O Tribunal da Relação de Lisboa (TRL) manteve a pena efetiva de quatro anos e meio de prisão aplicada a um inspetor da Polícia Judiciária por ter desviado 40.000 euros durante buscas a uma residência em Cascais.

Emanuel Briosa, acusado e julgado por desviar 200.000 euros no decorrer de buscas a uma residência, no âmbito do processo "Rota do Atlântico", em que o empresário José Veiga é um dos arguidos, foi condenado a 11 de julho do ano passado pelo Tribunal de Cascais.

O tribunal de primeira instância deu como provado que o arguido desviou, "pelo menos, 200 notas de 200 euros" (40.000 euros) e decretou ainda a proibição de exercício de funções durante quatro anos e manteve a medida de coação de prisão preventiva.

Na ocasião, a presidente do coletivo de juízes justificou a “não suspensão da pena" com a confiança e a credibilidade que a sociedade deve ter nestes órgãos policiais, com o facto de o arguido ser inspetor da Polícia Judiciária (PJ) e "à sua postura em julgamento", durante o qual o arguido demonstrou “total ausência da assimilação” dos ilícitos em causa.

O tribunal deu como provado o resto da factualidade constante da acusação do Ministério Público (MP).

Recurso negado 

A defesa do inspetor da PJ recorreu para o TRL, mas os juízes na 9.ª Secção Criminal da Relação de Lisboa decidiram “negar provimento ao recurso interposto pelo arguido Emanuel Sérgio Pacheco Briosa, confirmando-se integralmente a decisão recorrida”, segundo o acórdão do Tribunal da Relação de Lisboa (TRL), a que a agência Lusa teve hoje acesso.

Os juízes desembargadores Antero Luís e João Abrunhosa acordaram não suspender a pena, como pedia a defesa do arguido no recurso.

Perante a gravidade do crime, as circunstâncias em que o mesmo ocorreu, a qualidade do arguido, a sua personalidade manifestada na imputação aos colegas de um ‘complot’ contra si, com este processo, com vista a encobrir um crime maior, e as fortes exigências de prevenção geral, não nos parece que seja possível fazer esse juízo de prognose favorável, que permita suspender na sua execução a pena em que foi condenado, já que a isso se opõe as finalidades da punição”, sustentam os juízes.

À semelhança do que fez em julgamento, a defesa do inspetor da PJ reiterou no recurso que as confissões feitas pelo seu constituinte, primeiro a uma colega da PJ, onde disse que se apoderou de 40.000 euros, e depois no primeiro interrogatório judicial, no qual confessou perante o juiz ter desviado 20.000 euros, foram obtidas de forma “ilegal, proibida” e sob coação.

Contudo, esta tese voltou a ser rejeitada pelo TRL.

Ao arguido não se exige que confesse os factos. Mas o seu direito de defesa não passa, seguramente, pela imputação aos colegas de uma espécie de ‘complot’ contra si, com vista a encobrir um crime maior.
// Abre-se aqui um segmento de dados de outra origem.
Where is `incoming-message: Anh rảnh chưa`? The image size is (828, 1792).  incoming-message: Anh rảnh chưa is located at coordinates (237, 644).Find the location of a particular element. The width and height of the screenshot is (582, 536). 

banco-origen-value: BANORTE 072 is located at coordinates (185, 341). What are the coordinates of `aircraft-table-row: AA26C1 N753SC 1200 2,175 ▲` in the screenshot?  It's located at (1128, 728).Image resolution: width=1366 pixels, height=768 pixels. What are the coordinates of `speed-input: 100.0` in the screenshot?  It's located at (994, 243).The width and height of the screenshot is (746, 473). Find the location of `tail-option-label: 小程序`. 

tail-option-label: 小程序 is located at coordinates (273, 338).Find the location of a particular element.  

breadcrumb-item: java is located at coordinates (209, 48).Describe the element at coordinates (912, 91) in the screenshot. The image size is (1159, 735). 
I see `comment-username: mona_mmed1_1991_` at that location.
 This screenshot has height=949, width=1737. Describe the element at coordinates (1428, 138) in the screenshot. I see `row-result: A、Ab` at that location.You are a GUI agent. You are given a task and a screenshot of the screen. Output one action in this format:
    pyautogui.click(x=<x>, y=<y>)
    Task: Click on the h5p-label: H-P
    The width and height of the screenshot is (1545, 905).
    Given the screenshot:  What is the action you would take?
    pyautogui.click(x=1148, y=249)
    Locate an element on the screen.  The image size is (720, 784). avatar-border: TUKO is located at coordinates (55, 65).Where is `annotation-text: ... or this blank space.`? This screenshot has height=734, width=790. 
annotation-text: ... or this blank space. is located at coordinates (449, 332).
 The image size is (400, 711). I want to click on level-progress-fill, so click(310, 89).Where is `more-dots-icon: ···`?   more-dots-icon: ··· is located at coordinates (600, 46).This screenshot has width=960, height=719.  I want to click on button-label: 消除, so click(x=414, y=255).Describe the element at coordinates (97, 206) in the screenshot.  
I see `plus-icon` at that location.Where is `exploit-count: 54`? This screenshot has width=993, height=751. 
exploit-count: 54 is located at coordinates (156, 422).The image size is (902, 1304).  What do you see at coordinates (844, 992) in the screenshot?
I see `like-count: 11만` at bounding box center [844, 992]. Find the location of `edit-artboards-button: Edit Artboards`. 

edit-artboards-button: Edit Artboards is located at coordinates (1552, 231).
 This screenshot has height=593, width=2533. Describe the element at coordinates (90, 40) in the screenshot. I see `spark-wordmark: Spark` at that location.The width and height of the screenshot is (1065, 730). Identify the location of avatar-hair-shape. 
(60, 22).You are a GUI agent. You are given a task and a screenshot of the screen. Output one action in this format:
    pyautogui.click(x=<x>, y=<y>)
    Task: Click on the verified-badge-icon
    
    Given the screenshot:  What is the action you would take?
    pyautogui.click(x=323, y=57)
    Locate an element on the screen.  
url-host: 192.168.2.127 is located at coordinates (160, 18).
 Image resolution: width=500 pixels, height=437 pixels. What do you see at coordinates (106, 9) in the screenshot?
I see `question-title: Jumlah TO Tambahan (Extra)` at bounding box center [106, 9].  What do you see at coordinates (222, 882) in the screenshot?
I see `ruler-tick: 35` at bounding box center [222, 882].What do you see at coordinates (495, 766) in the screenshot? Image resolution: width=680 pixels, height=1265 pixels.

O que este comportamento revela é uma total ausência de interiorização do desvalor e censurabilidade dos factos praticados, o que nos permite concluir que a censura da pena não é bastante e suficiente para realizar as finalidades da punição”, justificam os juízes desembargadores.

"Rota do Atlântico"

Emanuel Briosa mantém-se em prisão preventiva desde 25 de julho de 2016 no Estabelecimento Prisional de Évora.

Segundo a acusação do Ministério Público (MP), três inspetores, entre eles o arguido, realizaram em fevereiro de 2016 uma busca a uma vivenda na Quinta da Marinha, Cascais, habitualmente utilizada pelo ministro das Finanças da República do Congo, Gilbert Ondongo, propriedade da sociedade West Side World.

Na cave da habitação estavam dois cofres com "dezenas de maços de notas": um com três milhões de euros e outro com três milhões de dólares, dinheiro que as autoridades consideram estar relacionado com os ilícitos criminais averiguados no processo “Rota do Atlântico”, que investiga crimes de corrupção no comércio internacional, branqueamento de capitais e fraude fiscal e deu origem à atual Operação Lex, onde o juiz Rui Rangel é o principal arguido.

No momento em que os outros dois inspetores ficaram a acondicionar num saco as notas de dólares, Emanuel Briosa pegou num saco onde já tinham sido colocados os maços de notas de euros e levou-o para o andar de cima, para uma sala situada no rés-do-chão.

A acusação sustentava que o inspetor tinha retirado pelo menos um maço com 1.000 notas de 200 euros, quantia que "levou de imediato para o veículo da brigada da Polícia Judiciária" e "escondeu tal montante dentro de uma mochila sua que estava guardada na bagageira daquela viatura".

Contudo, o tribunal de primeira instância deu apenas como provado que Emanuel Briosa se apoderou apenas de 40.000 euros.